Basically, the definition of asset protection is essentially risk-management planning. The first goal of an asset protection plan is to discourage any potential lawsuits, especially those frivolous ones.  The second goal is that if a lawsuit cannot be avoided, then at least a favorable settlement can be achieved if you have a good asset protection plan.

Asset Protection planning revolves around building a plausible story that you can tell to a judge or a jury that results in the preservation of your assets. Of course, each case has its own unique situation and must be analyzed, designed, and implemented on a case-by-case basis. One size really does not fit all!

What Are Some Factors to Consider When Starting the Asset Planning Process?
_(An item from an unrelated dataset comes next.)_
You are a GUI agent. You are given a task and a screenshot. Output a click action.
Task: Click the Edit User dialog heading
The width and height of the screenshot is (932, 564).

As a certified specialist in estate planning, I believe that Asset protection really should be a component of every estate plan. This is the only way that it will work. Therefore, when an individual or family is considering putting together their estate plan, they must look at asset protection. It’s not something that you can do at the last minute, which is why it must be part of your existing estate plan.

For example, if you have ever gone scuba diving, you know that the number one rule is to always go with a buddy. You never scuba dive alone!  So if a big, great white shark shows up out of nowhere, you immediately draw your knife, stab your buddy, and then you turn around and swim in the opposite direction as fast as you possibly can!  Now that’s asset protection planning!

The point is that there are now a million lawyers in the United States, and many of them are out swimming in those waters, looking for easy prey. They are looking for that swimmer who is bleeding in the water – namely a person or a company who hasn’t done any asset protection.  Don’t be one of them!

If you have an asset protection plan, hopefully they will be discouraged from even starting a lawsuit against you. They might do a little bit of investigating and find out that you have an irrevocable trust or an ERISA qualified retirement plan. Hopefully, they’re just going to say, “It’s going to be very difficult for us to get any money out of these people, so we’ll move on to the next one.” Certainly, if you have a business, you should do asset protection. If you’re selling or buying a business, that’s a very dangerous timeframe.

Doctors, lawyers, CPAs, architects, engineers, and many professionals have a lot of exposure to liability for malpractice. They should have asset protection plans as part of their estate planning. If you’re an officer or a director of a corporation or a non-profit entity, you’re exposed a little bit more. If you’ve made any personal guarantees, you should have an asset protection plan.

If you engage in dangerous activities, like scuba diving, boating, or flying an airplane and if you own an airplane or race cars, you need asset protection. Real estate developers, investors, and landlords who own multiple apartment units should engage in basic asset protection, as well.

People who own factories or raw land that’s been contaminated somehow should have asset protection.  If you’re expecting an inheritance in the future, this is a good time to put together an asset protection plan, as well.